14. The semiconductive assembly as claimed in claim 13, wherein said fourth layer is of silicon nitride and is deposited at a common rate in the order of 100 A/minute.

15. A semiconductive structure comprising: a. a semiconductive member of an N-type conductivity, having a surface; b. first and second regions disposed within said surface of said semiconductive member and formed of a P-type conductivity material, said first and second regions being spaced from each other and defining a second portion of said surface of said semiconductive member; c. a first silicon oxide layer disposed over a first, further portion of said surface of said semiconductive member; d. a second silicon oxide layer disposed to cover said second portion of said surface; e. third and fourth silicon nitride layers deposited respectively over said first and second silicon oxide layers; f. a first conductive element disposed in intimate electrical contact with that portion of said fourth layer covering at least a part of said semiconductive member intermediate said first and second regions, thus permitting the formation of a channel therebetween in response to the application of a signal to said first conductive element, said third layer being deposited at a rate and at a temperature to provide a minimal nitride-oxide interface charge at the interface surface between said second silicon oxide layer and said fourth layer; and g. a second conductive element disposed through a window within said second silicon oxide layer and said fourth layer to form an intimate electrical contact with one of said first and second regions of said member and disposed to overlie said third layer, said third layer deposited at a rate and at a temperature to provide a maximum nitride-oxide interface charge at the interface surface between said first silicon oxide layer and said third layer, of a polarity to inhibit the formation of a parasitic region beneath said second conductive element upon the application of a signal to said second conductive element.

MATERIAL PROVIDED
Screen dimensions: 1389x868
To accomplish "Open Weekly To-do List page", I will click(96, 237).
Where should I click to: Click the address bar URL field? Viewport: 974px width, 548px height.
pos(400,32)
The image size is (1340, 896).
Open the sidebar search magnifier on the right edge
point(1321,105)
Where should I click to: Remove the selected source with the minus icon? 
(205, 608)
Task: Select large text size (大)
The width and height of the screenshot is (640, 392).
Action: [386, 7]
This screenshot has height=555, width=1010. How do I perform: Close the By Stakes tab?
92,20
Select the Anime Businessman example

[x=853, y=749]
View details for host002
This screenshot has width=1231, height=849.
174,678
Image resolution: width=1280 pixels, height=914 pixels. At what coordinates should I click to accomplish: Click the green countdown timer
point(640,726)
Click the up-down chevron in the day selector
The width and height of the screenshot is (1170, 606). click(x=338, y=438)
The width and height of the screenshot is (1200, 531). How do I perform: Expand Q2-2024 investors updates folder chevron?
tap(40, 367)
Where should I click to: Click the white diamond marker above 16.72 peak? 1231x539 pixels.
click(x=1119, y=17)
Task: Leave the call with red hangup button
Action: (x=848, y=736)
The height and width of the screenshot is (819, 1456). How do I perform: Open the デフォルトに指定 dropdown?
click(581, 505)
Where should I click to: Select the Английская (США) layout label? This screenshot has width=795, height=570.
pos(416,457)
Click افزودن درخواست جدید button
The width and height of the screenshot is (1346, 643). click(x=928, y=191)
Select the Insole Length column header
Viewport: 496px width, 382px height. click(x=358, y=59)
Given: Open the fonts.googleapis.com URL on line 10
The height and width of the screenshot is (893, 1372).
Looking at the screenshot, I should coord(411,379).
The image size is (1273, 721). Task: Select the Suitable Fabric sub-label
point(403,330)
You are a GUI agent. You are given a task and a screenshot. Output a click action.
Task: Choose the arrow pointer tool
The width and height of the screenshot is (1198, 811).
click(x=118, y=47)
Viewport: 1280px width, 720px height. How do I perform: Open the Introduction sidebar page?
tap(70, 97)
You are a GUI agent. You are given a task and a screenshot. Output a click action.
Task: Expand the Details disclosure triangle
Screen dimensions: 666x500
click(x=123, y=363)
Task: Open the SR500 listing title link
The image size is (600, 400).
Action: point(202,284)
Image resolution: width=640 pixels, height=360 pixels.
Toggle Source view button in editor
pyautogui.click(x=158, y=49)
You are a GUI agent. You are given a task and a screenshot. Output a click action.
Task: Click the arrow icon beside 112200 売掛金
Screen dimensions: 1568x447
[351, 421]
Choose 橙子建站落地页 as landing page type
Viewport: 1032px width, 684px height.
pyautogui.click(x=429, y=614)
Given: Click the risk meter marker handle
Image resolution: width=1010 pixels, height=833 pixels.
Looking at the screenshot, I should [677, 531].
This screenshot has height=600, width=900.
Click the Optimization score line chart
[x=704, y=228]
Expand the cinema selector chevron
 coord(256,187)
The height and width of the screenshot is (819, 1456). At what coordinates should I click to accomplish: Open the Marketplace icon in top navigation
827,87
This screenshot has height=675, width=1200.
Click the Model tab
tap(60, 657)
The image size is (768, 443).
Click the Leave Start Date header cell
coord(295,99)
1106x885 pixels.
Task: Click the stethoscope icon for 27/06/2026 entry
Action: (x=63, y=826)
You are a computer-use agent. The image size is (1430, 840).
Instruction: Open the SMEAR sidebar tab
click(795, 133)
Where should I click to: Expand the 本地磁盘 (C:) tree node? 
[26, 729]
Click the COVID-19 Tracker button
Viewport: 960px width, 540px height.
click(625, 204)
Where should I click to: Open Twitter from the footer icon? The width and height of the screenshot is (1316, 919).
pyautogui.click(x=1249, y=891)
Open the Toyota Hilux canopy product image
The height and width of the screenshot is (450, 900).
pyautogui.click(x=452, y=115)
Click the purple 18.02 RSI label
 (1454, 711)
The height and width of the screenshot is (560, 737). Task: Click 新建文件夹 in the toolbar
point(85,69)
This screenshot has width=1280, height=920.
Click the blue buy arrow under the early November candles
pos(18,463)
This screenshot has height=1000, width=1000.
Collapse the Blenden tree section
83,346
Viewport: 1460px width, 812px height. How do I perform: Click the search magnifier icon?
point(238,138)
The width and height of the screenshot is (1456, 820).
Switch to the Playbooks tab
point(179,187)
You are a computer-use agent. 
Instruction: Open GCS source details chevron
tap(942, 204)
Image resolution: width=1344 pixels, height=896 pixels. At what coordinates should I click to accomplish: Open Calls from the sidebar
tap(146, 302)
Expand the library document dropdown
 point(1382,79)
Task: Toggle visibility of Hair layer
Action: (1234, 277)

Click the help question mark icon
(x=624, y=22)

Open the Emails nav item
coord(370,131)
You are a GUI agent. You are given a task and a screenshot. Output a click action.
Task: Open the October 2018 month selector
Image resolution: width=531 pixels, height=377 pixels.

TASKS TO PERFORM
**a)** In the patent claims, at what rate is the silicon nitride fourth layer of claim 14 deposited?
**b)** For each statement, say whether it agrees with the patent claims, and quote the deciding words: (i) The semiconductive member in claim 15 is of P-type conductivity. (ii) The second conductive element passes through a window in the second silicon oxide layer and the fourth layer. (iii) The first and second regions touch each other.
**c)** Print the part of the patent claims that begins at the words "14. The semiconductive" and ends after the words "of 100 A/minute.".

RESPONSES TO THE TASKS
**a)** It is deposited at a common rate in the order of 100 A/minute.

**b)**
(i) No: "a semiconductive member of an N-type conductivity"
(ii) Yes: "a second conductive element disposed through a window within said second silicon oxide layer and said fourth layer"
(iii) No: "said first and second regions being spaced from each other"

**c)**
14. The semiconductive assembly as claimed in claim 13, wherein said fourth layer is of silicon nitride and is deposited at a common rate in the order of 100 A/minute.